READING TEXT →
····················

To further investigate the difference between saturation maps simulated by CMG-GEM and that generated by the cDC-GAN, Figure 6 plots the residual maps between the two sets of results at selected time steps. As Figure 6 suggests, the cDC-GAN model achieves a high accuracy for predicting the CO_{2} plume, with most of the error residuals close to 0.

Figure 7 plots the SSIM value for the entire testing ensemble consisting of 200 realizations. In general, we observe similar temporal patterns as we have seen in the example case—as time progresses, the SSIM values tend to decrease. The ensemble of SSIM curves tends to have a larger spread with time, as shown by the different SSIM histograms in Figures 7b1–7b6 corresponding to time steps 30, 75, 135, 200, 280, and 380 days.

In addition to SSIM, we also performed the statistical moment analysis on the testing ensemble. Statistical moment analysis is typically used to measure the quality of surrogate modeling against Monte Carlo simulations conducted using the actual models. In Figure 8, the ensemble mean and standard variation of CO_{2} saturation maps generated by cDC-GAN are compared to those simulated using CMG-GEM for the testing ensemble. The first row of Figure 8 shows the mean (*μ*) and standard variation (*σ*) of CO_{2} saturation simulated by CMG-GEM at time steps of 105 and 340 days, respectively. The second row of Figure 8 shows the results of statistical moment analysis obtained for a horizontal cross section a–a^{′} at time steps of 105 and 340 days, and the third row shows the results obtained for a south-north cross section b–b^{′} for the same output times. The ensemble mean CO_{2} saturation obtained by the surrogate model (dashed line) overlays almost exactly on top of that obtained by the CMG-GEM simulations (solid line with asterisks). The ensemble standard deviation shows a close match at 105 days, although slight deviations near the *σ* peaks can be observed in the near field of the injector at 340 days. An interesting observation from Figure 8 is that the matching quality in the far field stays relatively unaffected. This indicates that the surrogate model achieves good performance in tracking the plume front, which is especially encouraging for CCS applications because of the need to demonstrate closure (i.e., safe containment) of the injected CO_{2} in CCS projects. To highlight the dynamic change of *μ* and *σ* of CO_{2} saturation along injection time, *μ* and *σ* at grid block of (60, 40) and (100, 50) are plotted in Figure S1 in the supporting information. A close match between CMG-GEM simulation result and cDC-GAN prediction result at grid blocks (60, 40) and (100, 50) indicates that the cDC-GAN can predict the CO_{2} plume at any injection time. From a deep learning design perspective, the use of GAN in this case plays an important role in helping to reduce blurriness in the generated images (i.e., the saturation maps in this case; Isola et al., 2017). Our results also suggest that cDC-GAN may be used as a reasonable alternative to full numerical model Monte Carlo simulations for UQ tasks.

····················

DATA SECTION →

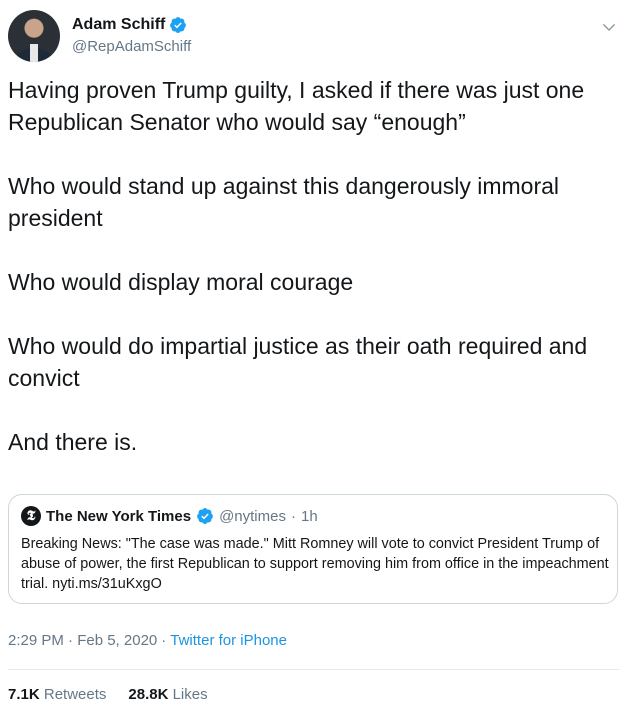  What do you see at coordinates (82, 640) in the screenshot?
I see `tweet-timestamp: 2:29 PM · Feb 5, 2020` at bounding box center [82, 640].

····················

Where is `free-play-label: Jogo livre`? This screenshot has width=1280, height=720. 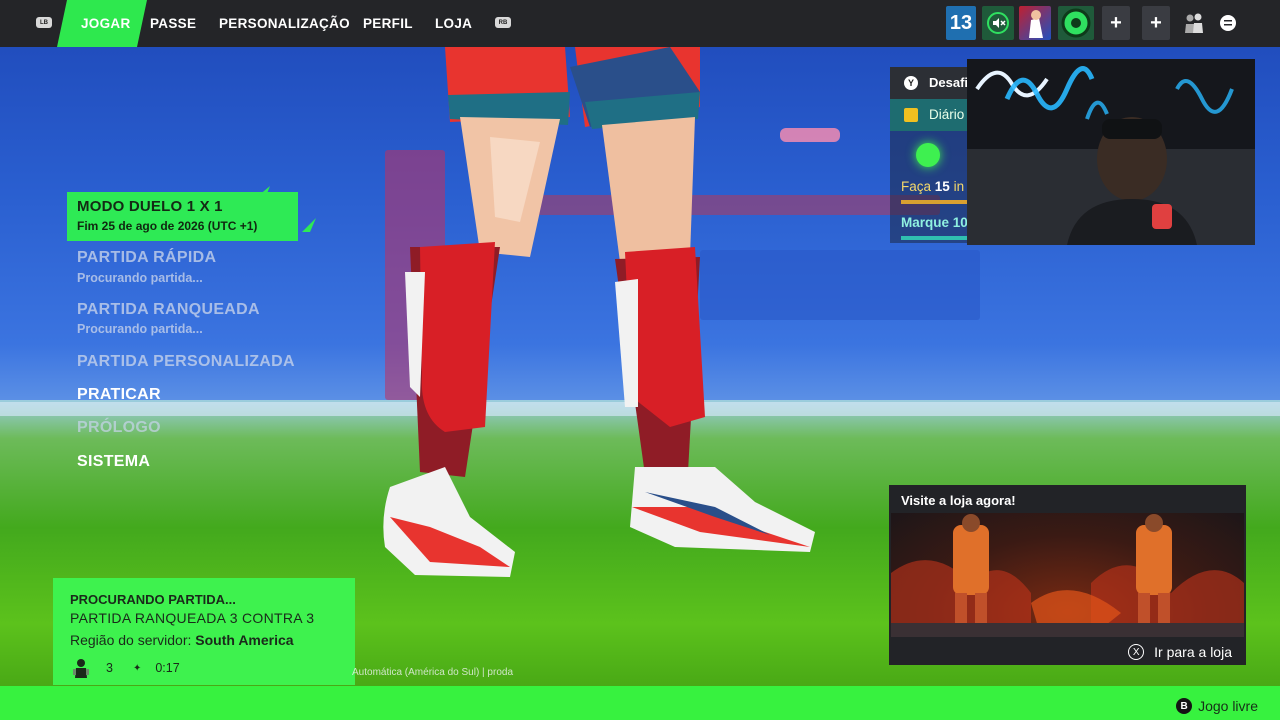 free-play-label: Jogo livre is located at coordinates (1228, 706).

····················

PROMPT → According to the passage above on predicting CO_{2} saturation, how many realizations make up the testing ensemble whose SSIM values are plotted in Figure 7?

COMPLETED TASK → 200 realizations.